- Opening Delimiter -
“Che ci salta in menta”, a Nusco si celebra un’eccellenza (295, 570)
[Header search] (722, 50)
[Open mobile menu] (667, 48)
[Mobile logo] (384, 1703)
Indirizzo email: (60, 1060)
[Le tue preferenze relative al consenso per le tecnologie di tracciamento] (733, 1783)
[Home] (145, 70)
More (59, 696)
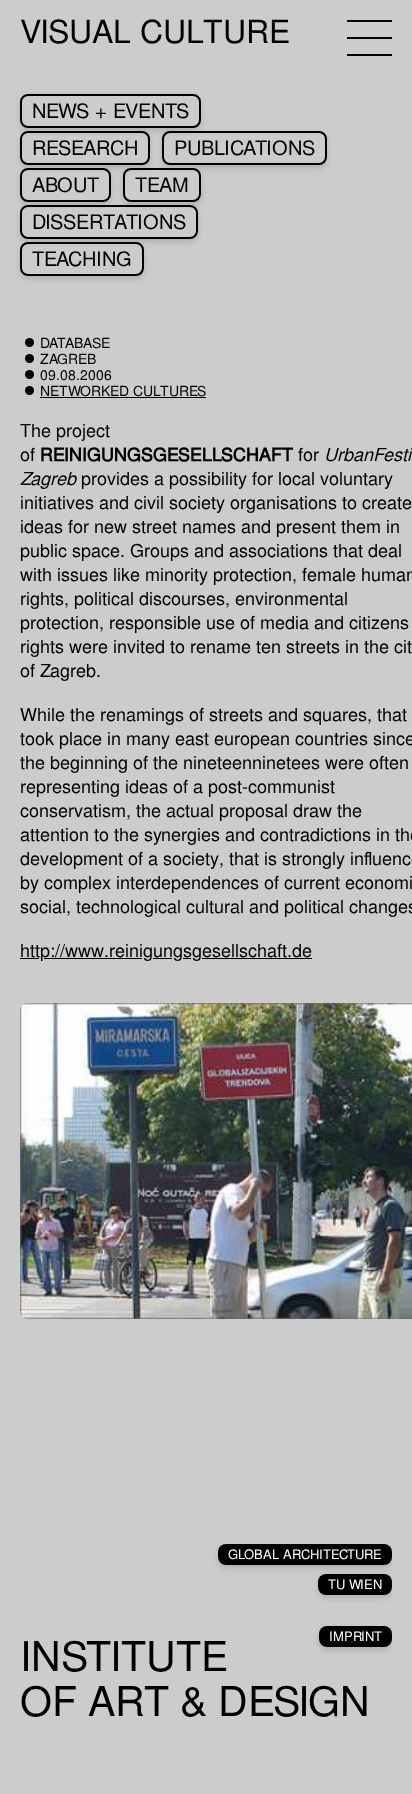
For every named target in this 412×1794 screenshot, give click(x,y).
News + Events (110, 111)
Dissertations (109, 222)
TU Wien (355, 1584)
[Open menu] (369, 38)
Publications (244, 148)
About (65, 185)
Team (162, 185)
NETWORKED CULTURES (123, 391)
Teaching (82, 259)
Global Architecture (305, 1554)
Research (85, 148)
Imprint (355, 1636)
- Closing Delimiter -
• [Problem statement]: Only the wording of the records is wanted: copy it all exactly and omit the pictures.

• [Output]:
“Che ci salta in menta”, a Nusco si celebra un’eccellenza (295, 570)
[Header search] (722, 50)
[Open mobile menu] (667, 48)
[Mobile logo] (384, 1703)
Indirizzo email: (60, 1060)
[Le tue preferenze relative al consenso per le tecnologie di tracciamento] (733, 1783)
[Home] (145, 70)
More (59, 696)
For every named target in this 412×1794 screenshot, give click(x,y).
News + Events (110, 111)
Dissertations (109, 222)
TU Wien (355, 1584)
[Open menu] (369, 38)
Publications (244, 148)
About (65, 185)
Team (162, 185)
NETWORKED CULTURES (123, 391)
Teaching (82, 259)
Global Architecture (305, 1554)
Research (85, 148)
Imprint (355, 1636)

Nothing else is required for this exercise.